*What is being asked*. Each record below must be reproduced exactly as it reads, with its images omitted.

Stored data:
^^^^^^^^^^^^^^^^
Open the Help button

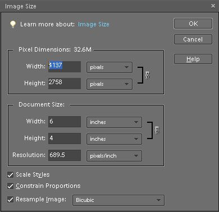point(193,59)
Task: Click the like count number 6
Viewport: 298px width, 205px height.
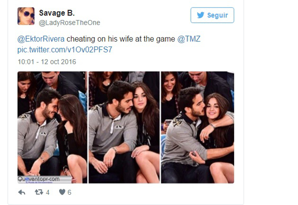Action: click(x=69, y=192)
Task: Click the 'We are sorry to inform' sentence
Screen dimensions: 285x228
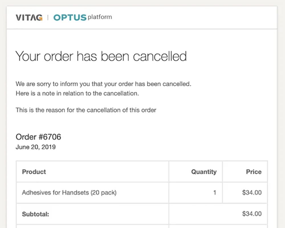Action: [103, 84]
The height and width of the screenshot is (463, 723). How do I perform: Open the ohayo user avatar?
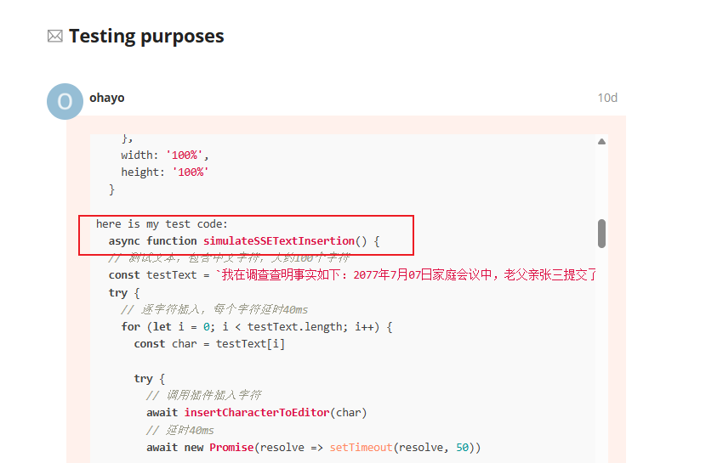65,101
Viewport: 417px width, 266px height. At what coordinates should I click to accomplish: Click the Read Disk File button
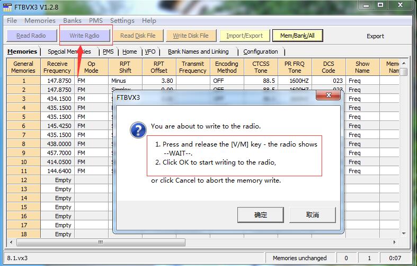[138, 36]
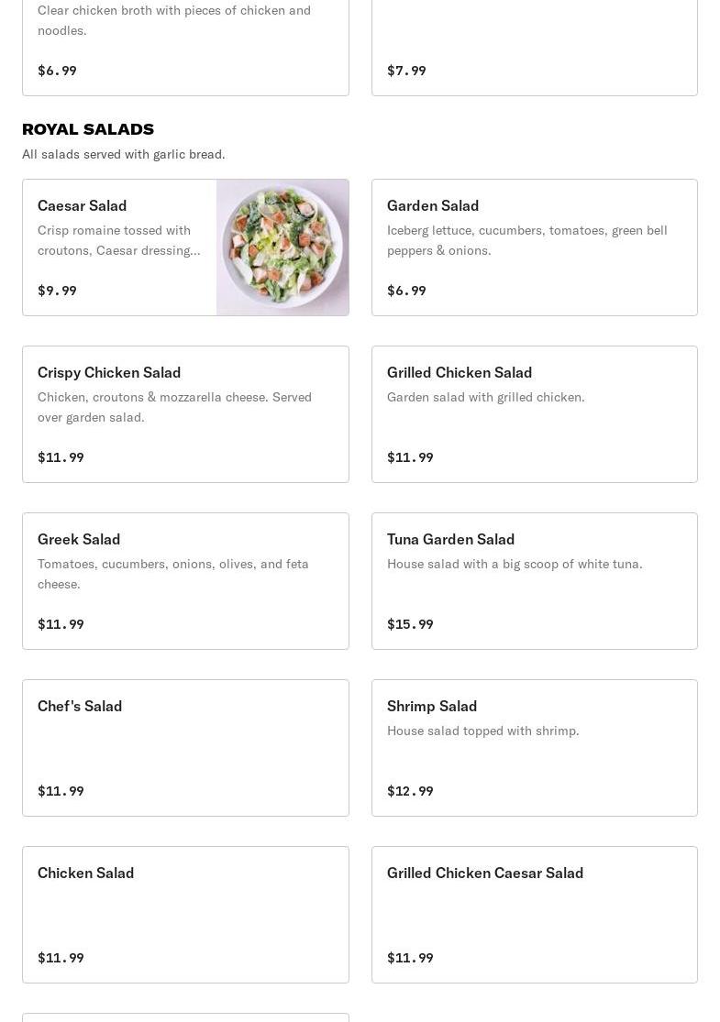This screenshot has width=720, height=1022.
Task: Click the Royal Salads section heading
Action: pyautogui.click(x=88, y=129)
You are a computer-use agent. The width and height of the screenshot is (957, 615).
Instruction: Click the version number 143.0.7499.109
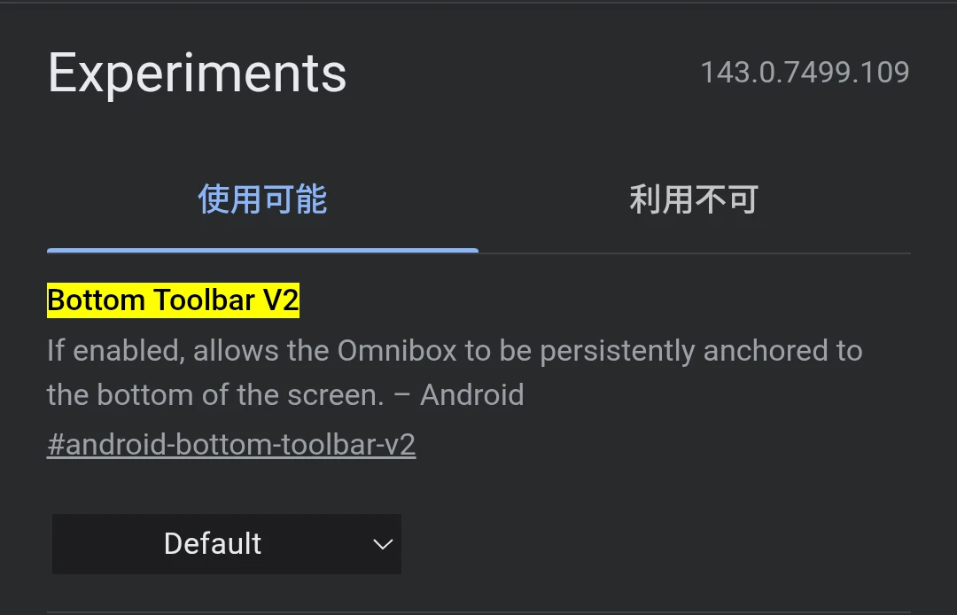tap(805, 72)
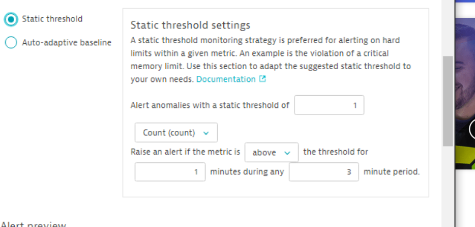The image size is (475, 227).
Task: Click the chevron on the Count dropdown
Action: [206, 133]
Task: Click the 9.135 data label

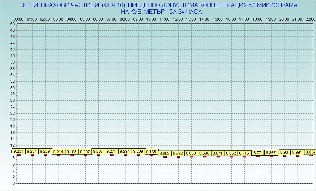Action: (x=151, y=152)
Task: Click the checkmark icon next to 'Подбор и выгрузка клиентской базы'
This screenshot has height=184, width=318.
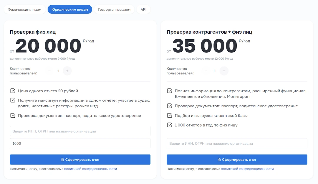Action: 170,115
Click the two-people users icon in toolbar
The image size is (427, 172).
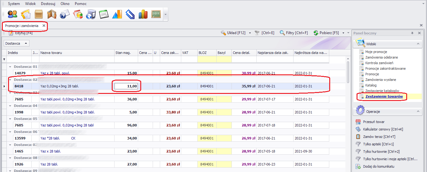pos(12,14)
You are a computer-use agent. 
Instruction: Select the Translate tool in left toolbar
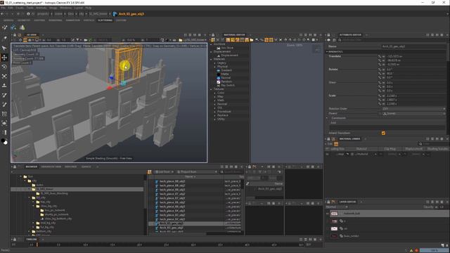[x=4, y=58]
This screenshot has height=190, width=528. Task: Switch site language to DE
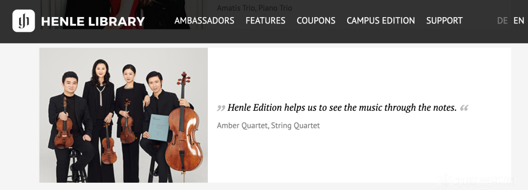coord(503,21)
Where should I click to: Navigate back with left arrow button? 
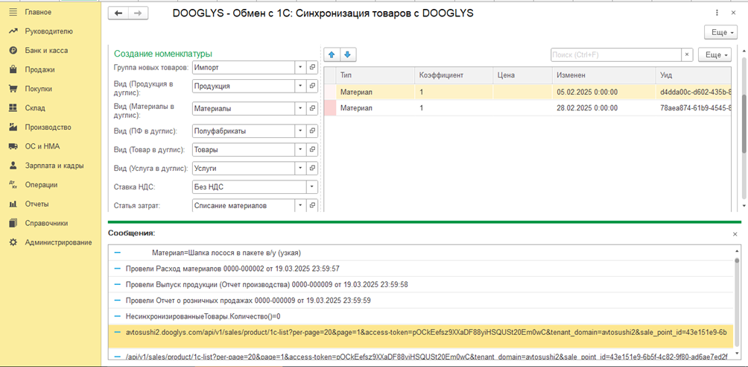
^^^^^^^^^^^^^^^^
*Exercise solution*.
Open the Help button

point(193,59)
Task: Click the like count number 6
Viewport: 298px width, 205px height.
Action: click(x=69, y=192)
Task: Click the 'We are sorry to inform' sentence
Screen dimensions: 285x228
Action: [103, 84]
The height and width of the screenshot is (463, 723). How do I perform: Open the ohayo user avatar?
65,101
Viewport: 417px width, 266px height. At what coordinates should I click to accomplish: Click the Read Disk File button
[138, 36]
This screenshot has width=720, height=1022.
Task: Click the Royal Salads section heading
Action: pyautogui.click(x=88, y=129)
You are a computer-use agent. The width and height of the screenshot is (957, 615).
Instruction: Click the version number 143.0.7499.109
tap(805, 72)
The image size is (475, 227).
Task: Click the chevron on the Count dropdown
Action: [206, 133]
Task: Click the 9.135 data label

Action: (x=151, y=152)
Task: Click the checkmark icon next to 'Подбор и выгрузка клиентской базы'
This screenshot has height=184, width=318.
Action: 170,115
Click the two-people users icon in toolbar
The image size is (427, 172).
pos(12,14)
You are a computer-use agent. 
Instruction: Select the Translate tool in left toolbar
[x=4, y=58]
This screenshot has height=190, width=528. Task: Switch site language to DE
coord(503,21)
Where should I click to: Navigate back with left arrow button? 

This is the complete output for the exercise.